Pull out every line in the rows below that contains the word "height". Uppercase and lowercase must match.

DATASET EXTRACT —
──────

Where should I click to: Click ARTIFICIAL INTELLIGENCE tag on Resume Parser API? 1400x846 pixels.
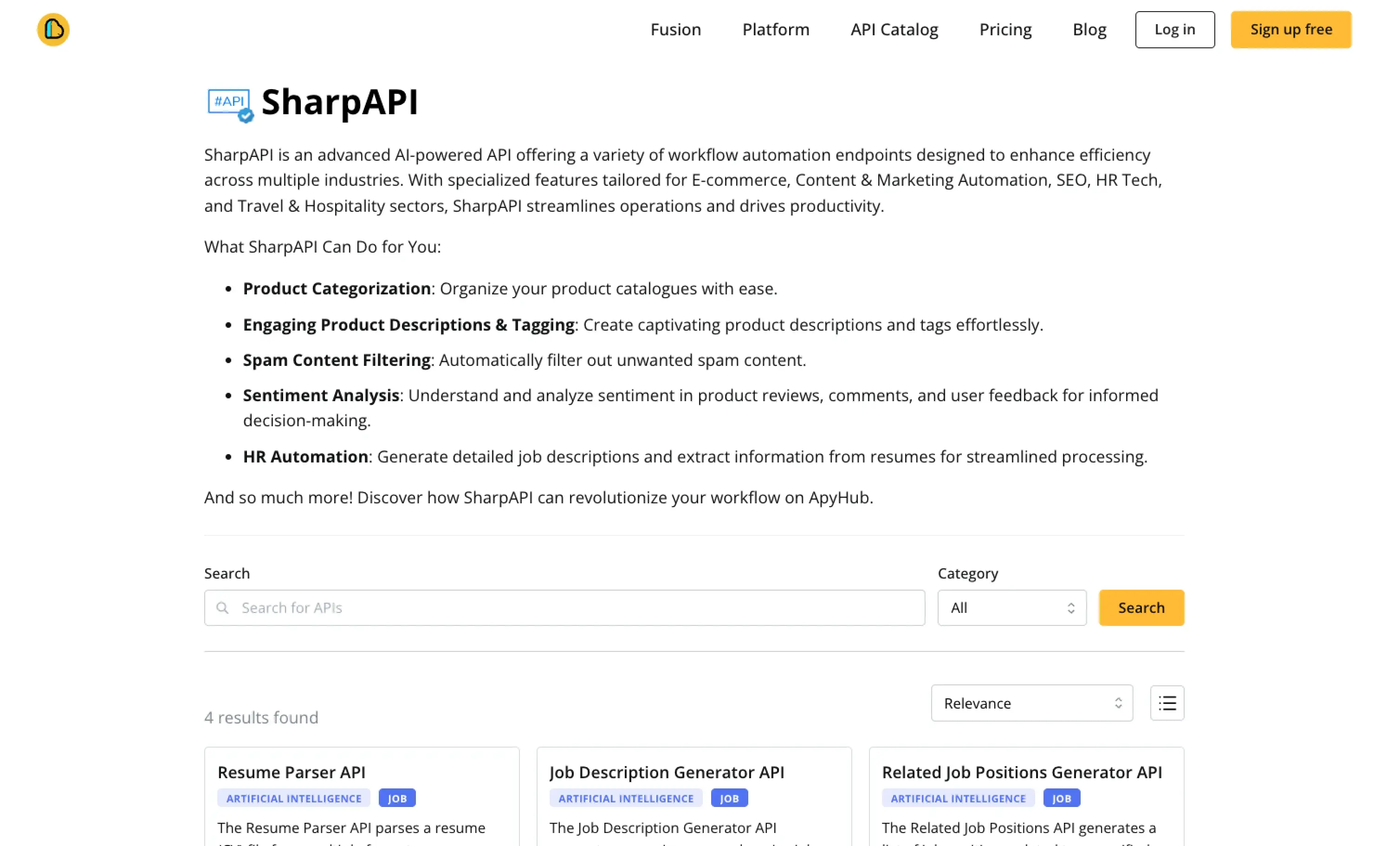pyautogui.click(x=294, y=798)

──────

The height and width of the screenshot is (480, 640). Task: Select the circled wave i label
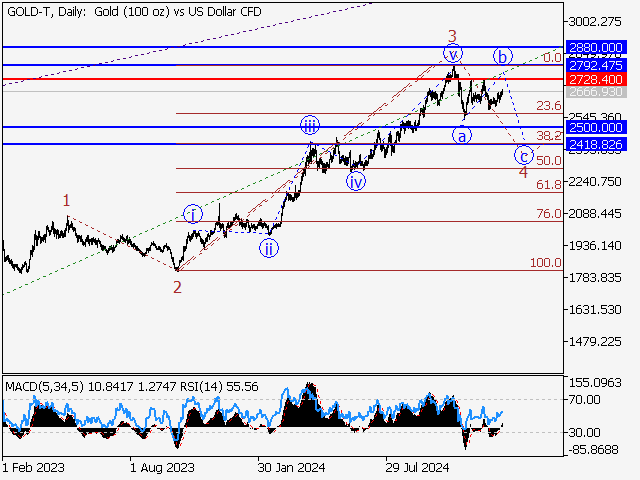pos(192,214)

──────

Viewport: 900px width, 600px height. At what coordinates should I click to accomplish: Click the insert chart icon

──────

FULL RESPONSE —
The height and width of the screenshot is (480, 640). Task: Select the circled wave i label
Viewport: 900px width, 600px height. At what coordinates should I click to accomplish: Click the insert chart icon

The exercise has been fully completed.